*** Data supplied Section Begins ***

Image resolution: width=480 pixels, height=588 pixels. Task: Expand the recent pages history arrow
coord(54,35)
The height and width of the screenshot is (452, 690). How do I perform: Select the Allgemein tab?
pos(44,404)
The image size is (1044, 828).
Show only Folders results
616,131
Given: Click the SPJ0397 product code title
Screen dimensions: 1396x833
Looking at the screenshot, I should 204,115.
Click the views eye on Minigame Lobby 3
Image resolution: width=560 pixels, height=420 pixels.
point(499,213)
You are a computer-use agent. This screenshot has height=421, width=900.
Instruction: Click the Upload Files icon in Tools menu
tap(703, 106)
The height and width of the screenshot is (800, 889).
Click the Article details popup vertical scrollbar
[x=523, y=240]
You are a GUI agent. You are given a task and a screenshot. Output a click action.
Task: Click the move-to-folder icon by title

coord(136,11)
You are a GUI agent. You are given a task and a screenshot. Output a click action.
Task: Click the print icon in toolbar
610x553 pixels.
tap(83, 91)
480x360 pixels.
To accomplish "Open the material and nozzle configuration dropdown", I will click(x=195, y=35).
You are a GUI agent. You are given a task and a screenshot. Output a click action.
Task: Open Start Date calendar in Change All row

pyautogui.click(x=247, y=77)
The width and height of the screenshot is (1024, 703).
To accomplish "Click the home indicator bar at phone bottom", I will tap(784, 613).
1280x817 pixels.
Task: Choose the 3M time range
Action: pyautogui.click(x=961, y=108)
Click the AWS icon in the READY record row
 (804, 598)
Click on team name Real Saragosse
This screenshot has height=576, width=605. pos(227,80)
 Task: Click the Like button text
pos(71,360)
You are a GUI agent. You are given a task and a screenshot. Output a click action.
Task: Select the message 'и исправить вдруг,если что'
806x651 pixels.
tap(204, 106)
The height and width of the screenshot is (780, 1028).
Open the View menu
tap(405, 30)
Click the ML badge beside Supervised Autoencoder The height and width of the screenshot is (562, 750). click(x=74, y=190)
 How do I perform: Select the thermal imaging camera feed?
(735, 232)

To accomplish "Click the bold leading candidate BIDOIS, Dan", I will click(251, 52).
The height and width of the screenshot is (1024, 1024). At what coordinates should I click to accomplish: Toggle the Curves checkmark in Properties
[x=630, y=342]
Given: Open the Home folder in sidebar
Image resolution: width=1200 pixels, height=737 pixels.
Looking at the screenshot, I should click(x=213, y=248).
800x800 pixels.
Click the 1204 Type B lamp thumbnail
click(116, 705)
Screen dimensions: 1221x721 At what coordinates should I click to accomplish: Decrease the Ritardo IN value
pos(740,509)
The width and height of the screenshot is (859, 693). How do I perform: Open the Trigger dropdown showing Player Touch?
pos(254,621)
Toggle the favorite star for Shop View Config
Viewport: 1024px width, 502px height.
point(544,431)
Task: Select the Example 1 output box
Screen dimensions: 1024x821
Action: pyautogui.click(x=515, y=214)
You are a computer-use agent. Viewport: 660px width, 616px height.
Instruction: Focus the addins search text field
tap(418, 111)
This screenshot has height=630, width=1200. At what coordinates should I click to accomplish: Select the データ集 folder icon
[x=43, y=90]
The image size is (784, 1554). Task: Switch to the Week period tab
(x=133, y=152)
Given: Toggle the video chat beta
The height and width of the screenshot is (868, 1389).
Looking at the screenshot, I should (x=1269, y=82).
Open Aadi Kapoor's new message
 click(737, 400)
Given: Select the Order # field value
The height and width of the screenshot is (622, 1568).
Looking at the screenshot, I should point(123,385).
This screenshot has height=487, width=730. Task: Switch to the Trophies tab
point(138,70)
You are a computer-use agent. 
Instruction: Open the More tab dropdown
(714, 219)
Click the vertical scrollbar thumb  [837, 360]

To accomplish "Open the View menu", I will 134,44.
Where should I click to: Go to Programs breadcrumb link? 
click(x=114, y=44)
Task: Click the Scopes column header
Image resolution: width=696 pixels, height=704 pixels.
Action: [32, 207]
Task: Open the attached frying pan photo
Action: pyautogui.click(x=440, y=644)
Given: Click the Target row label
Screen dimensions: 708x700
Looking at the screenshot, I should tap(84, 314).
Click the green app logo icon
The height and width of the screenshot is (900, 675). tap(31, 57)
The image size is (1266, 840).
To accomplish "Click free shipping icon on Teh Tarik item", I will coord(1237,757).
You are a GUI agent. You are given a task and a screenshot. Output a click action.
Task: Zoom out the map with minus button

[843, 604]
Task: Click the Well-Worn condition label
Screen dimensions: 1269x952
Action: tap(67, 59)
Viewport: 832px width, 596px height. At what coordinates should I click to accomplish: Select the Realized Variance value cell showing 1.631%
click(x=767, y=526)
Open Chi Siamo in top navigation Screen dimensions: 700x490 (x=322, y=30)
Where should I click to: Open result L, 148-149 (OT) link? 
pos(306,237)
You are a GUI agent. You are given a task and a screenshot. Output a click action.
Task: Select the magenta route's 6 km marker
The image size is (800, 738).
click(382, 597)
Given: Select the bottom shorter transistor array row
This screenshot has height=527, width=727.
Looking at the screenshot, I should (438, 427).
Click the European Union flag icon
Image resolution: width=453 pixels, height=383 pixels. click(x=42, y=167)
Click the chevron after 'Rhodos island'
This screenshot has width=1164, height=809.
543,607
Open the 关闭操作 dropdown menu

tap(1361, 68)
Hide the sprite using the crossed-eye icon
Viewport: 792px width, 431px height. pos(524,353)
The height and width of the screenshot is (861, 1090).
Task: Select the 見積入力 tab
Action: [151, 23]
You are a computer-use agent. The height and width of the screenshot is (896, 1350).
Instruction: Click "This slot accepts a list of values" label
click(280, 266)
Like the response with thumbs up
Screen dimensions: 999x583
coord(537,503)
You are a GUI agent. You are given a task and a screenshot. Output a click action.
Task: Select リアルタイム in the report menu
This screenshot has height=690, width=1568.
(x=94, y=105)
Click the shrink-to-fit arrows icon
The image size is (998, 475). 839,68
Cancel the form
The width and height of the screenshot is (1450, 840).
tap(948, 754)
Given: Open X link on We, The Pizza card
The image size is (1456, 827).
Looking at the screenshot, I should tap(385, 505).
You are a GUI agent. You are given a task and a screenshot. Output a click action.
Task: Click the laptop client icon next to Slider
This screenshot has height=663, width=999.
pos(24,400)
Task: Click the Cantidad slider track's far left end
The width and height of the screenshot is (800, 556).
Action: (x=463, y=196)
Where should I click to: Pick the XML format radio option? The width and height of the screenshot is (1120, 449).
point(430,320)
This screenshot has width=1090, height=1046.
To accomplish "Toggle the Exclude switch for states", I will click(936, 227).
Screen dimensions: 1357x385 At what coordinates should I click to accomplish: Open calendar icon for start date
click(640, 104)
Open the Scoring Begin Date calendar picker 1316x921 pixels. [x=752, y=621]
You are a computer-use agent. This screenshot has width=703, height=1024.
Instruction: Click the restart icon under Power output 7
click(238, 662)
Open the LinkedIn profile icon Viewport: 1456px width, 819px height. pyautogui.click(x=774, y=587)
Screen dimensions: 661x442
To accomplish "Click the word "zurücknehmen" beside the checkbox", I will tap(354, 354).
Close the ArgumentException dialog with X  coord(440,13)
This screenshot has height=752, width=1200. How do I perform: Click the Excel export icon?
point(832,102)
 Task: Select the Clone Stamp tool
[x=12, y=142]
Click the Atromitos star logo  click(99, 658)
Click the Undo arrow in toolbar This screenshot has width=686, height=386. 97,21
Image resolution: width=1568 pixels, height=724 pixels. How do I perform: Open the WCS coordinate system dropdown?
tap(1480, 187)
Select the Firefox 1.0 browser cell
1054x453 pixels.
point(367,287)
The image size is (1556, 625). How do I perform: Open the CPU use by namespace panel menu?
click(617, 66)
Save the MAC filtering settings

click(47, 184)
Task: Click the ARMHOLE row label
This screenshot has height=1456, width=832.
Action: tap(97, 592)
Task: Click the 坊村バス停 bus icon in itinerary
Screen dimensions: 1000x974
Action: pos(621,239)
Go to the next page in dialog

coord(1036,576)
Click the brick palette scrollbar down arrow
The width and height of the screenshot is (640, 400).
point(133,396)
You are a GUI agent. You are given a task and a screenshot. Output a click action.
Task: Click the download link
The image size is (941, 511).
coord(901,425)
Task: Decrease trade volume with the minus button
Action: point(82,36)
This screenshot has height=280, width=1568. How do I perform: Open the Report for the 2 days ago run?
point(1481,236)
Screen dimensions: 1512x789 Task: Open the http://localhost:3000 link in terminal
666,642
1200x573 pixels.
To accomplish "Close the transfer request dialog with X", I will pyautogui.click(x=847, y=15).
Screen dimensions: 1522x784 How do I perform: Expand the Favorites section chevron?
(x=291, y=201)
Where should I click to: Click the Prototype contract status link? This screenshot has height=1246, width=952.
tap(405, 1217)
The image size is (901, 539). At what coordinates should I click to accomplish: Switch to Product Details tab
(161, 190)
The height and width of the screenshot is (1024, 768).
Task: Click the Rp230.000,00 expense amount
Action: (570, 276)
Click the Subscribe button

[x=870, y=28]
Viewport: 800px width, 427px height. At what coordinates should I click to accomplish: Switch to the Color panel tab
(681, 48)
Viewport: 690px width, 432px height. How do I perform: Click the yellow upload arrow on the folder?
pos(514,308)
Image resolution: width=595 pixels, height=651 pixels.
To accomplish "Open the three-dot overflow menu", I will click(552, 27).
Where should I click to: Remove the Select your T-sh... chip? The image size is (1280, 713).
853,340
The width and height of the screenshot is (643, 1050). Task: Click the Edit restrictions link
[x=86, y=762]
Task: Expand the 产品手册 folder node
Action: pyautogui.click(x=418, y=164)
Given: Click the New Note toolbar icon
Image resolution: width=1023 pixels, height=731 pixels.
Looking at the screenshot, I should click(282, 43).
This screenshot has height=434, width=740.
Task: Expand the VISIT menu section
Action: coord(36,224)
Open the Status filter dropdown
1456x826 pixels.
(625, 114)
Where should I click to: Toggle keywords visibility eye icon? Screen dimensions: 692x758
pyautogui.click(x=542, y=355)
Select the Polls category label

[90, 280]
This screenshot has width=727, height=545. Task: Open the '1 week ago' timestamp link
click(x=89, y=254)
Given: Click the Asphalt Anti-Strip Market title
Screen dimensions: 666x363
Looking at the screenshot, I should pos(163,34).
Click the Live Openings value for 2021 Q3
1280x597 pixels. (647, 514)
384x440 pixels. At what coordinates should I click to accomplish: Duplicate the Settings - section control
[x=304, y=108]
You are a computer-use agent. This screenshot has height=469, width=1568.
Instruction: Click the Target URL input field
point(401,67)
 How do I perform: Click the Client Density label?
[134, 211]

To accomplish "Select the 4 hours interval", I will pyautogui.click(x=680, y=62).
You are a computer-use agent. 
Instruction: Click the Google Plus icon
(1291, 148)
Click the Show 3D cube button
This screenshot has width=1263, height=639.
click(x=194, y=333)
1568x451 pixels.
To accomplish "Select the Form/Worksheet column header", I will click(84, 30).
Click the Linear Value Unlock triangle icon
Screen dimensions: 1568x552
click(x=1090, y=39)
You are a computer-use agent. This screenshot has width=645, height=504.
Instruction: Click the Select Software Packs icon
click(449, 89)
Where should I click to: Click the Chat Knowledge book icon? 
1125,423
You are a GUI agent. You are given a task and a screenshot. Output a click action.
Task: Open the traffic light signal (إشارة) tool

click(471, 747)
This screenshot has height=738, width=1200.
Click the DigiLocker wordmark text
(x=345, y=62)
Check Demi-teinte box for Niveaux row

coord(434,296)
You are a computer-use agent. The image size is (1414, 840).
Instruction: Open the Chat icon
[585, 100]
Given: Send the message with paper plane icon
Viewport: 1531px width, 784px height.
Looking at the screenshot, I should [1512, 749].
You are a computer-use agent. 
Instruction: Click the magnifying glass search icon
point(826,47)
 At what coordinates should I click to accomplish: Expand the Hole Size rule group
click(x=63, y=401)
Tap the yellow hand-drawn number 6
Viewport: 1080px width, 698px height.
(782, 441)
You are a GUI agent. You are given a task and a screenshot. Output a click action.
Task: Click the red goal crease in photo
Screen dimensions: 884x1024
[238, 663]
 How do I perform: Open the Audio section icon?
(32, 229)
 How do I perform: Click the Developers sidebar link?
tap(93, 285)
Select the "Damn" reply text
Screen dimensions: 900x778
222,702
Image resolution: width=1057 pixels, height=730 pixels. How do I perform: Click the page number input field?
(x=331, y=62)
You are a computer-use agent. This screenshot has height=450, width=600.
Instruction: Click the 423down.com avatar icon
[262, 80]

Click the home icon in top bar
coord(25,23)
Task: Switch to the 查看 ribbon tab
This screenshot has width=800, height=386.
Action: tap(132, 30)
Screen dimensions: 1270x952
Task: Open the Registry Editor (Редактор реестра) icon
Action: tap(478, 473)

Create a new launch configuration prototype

*** Data supplied Section Ends ***

- **What to do**
Now copy each line of the entries that mentions "toolbar".

- **Answer to this exercise**
Task: Click the print icon in toolbar
Click the Undo arrow in toolbar This screenshot has width=686, height=386. 97,21
Given: Click the New Note toolbar icon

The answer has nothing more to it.